Zu den aktuell wichtigsten Themen auch in der Baubranche zählen »Nachhaltigkeit« und »Klimaschutz«. Wo sehen Sie die größten Hebel für die gesamte Branche?

Schmid: Die Baubranche bewegt unglaubliche Mengen an Bauprodukten und hat daher große Relevanz für Nachhaltigkeit und Klimaschutz. Wer bauen will, braucht halt einmal Material. Das wird sich niemals ändern! Aber besonders bei diesen »Investitionsgütern« ist vieles möglich, wenn man Altes neu denkt. Das Beschaffen von Materialien war vor vielen hundert Jahren das schwierigste und knappste Gut. Man war gezwungen, effizient mit Material umzugehen, es wiederzuverwenden und gebrauchte Steine einzubauen. Wir hatten auch keinen elektrischen Sonnenschutz, keine Klimaanlagen, wenig Heizungen; Baumeister waren damals meist auch die Architekten und haben die Knappheit der Güter durch intelligentes Handeln gelöst: Die richtige Ausrichtung des Gebäudes, ein Vordach, der richtige Platz für das Bauwerk, eine materialsparende Form, die dann durch Kunstwerke der Handwerker zu einem schönen und interessanten Gebäude geformt wurden.
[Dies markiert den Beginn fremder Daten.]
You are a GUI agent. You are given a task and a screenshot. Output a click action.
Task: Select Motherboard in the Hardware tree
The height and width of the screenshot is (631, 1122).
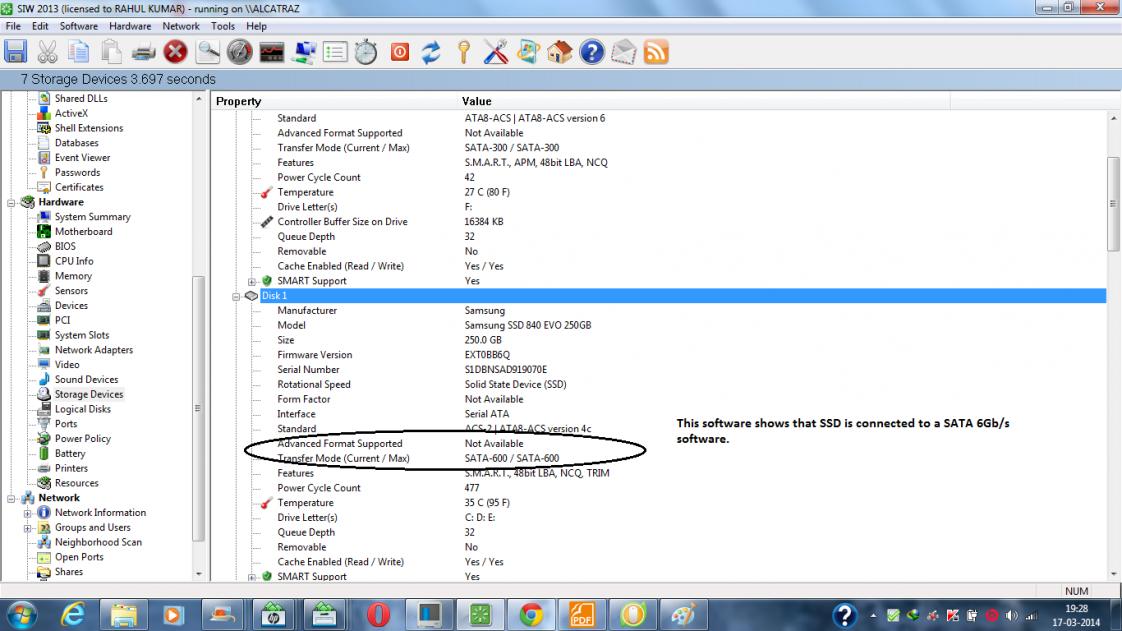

Wo sind die Hebel für die Baustoffindustrie?

Schmid: Die Baustoffindustrie muss sich in Zukunft ganz massiv und begeistert mit dem Thema Kreislaufwirtschaft und Kreislaufwirtschaftsfähigkeit beschäftigen und sich verbessern. Die Bauausführenden müssten nach dem Prinzip, so wenig Technik wie möglich, und nicht umgekehrt, so viel wie möglich, planen und überlegen. Technik hält nur sehr kurz, ein Haus hält gut gebaut ewig. Kurz gesagt, der Bau und die Baustoffindustrie haben sehr großes Potenzial. Und wir sollten nicht mehr manchmal den Eindruck haben, Technik ersetzt Hausverstand!

Insbesondere der energieintensiven Massivbaubranche wird oft Greenwashing vorgeworfen. Wie lässt sich der Vorwurf am besten entkräften?

Schmid: Ich fürchte, dass Greenwashing in naher Zukunft eine Grundbedingung für wirtschaftliches Überleben sein wird. Vorschriften, Ideen und besonders Ziele sind derart visionär und nicht greifbar, dass vielen Unternehmen nichts anderes übrigbleibt, als gute Miene zum bösen Spiel zu machen und der Öffentlichkeit etwas vorzuspielen, um überleben zu können. Eine Umwelt- und Klimapolitik mit weniger Vision und mehr Pragmatismus wäre da durchaus wünschenswert. Das gilt für Europa und auch für Österreich.